The process, rather than the plot, is what drives Dragnet, unusual for a Hollywood movie of any sort. As with the radio and TV series, Webb stocks the movie with actors culled from those programs, especially members of his stock company of actors, much like Welles. Virginia Gregg, for instance, was to Webb what Agnes Moorehead was to Welles, Gregg here playing the alcoholic, one-legged widow of the murdered man, in a remarkable vignette of acting. Vic Perrin, Stacy Harris, Olan Soule (and a crime scene specialist), Art Gilmore (as a doctor), James Griffith (as a reluctant witness) and others had all appeared on Dragnet, some frequently. (Only Peggy Webber, herself a protegee of Welles, is absent.)

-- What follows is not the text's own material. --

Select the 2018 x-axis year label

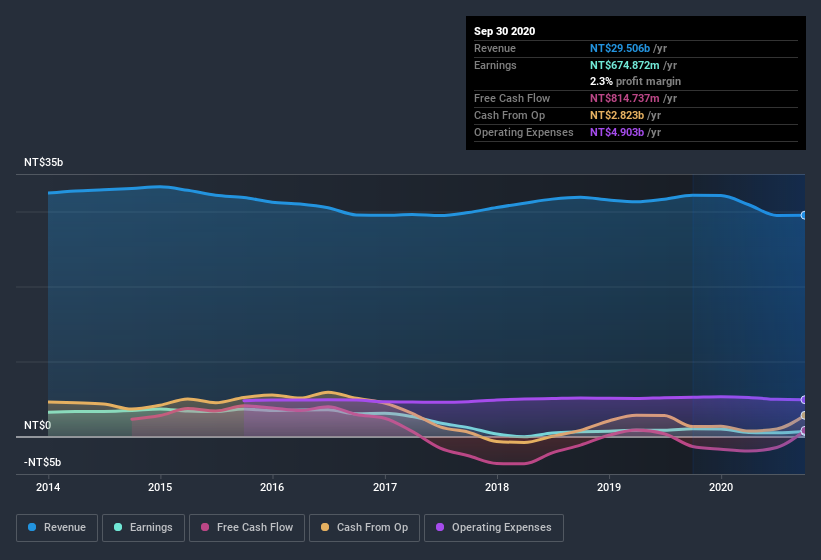pos(497,487)
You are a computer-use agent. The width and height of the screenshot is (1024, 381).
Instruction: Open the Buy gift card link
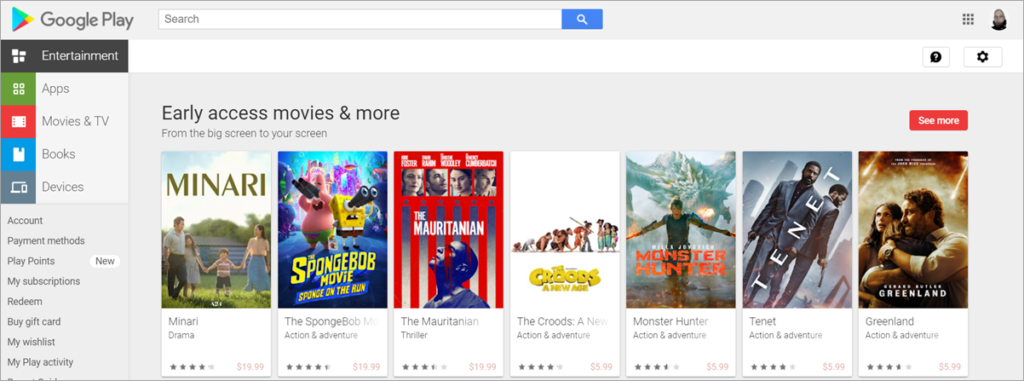34,322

Others in the cast, like William Boyett (Highway Patrol) and stuntman Dick Crockett (Mike Hammer), became regulars on other cop/detective shows. Webb's fondness for offbeat casting and his love of traditional jazz turns up as well, with jazz trumpeter Dick Cathcart, who later dubbed Webb's playing in Pete Kelly's Blues, turning up in one big scene, as well as, of all people, famed art director Harper Goff (20,000 Leagues Under the Sea, Willy Wonka and the Chocolate Factory) as a bridge club manager. Webb probably knew Goff as a Dixieland jazz banjo player.

Besides the shock opening, Webb uses L.A. locations well and stages scenes imaginatively, sometimes to the point of distraction. The movie's one big fight scene includes subjective angles of Sgt. Friday and partner Frank Smith (Ben Alexander) throwing punches directly into the camera lens.

Video & Audio

Though originally released by Warner Bros., Webb later moved his production company to Universal in the 1960s, and apparently when the rights to the movie Dragnet reverted to his company, he sold them to Universal along with the rest of the franchise. This might help explain why the film elements are less than pristine. Shot for 1.75:1 widescreen, straight cuts tend to look fairly good, but opticals such as dissolves and fades tend to be severely dupey. Kino's 2K restoration offers the film in that widescreen format but also in 1.37:1 full-frame, I guess for those he can't think of Dragnet as anything other than a TV show, for clearly the widescreen framing is correct: in the standard version, there's far too much headroom above the actors' heads. The DTS-HD Master Audio (mono) is fine, and optional English subtitles are offered on this Region "A" disc.

Extra Features

Supplements include an audio commentary by Toby Roan and a theatrical trailer.

Parting Thoughts

The movie Dragnet is a cracklin' good crime film, a real surprise for those only familiar with Webb's later ‘60s version. Highly Recommended.

Stuart Galbraith IV is the Kyoto-based film historian currently restoring a 200-year-old Japanese farmhouse.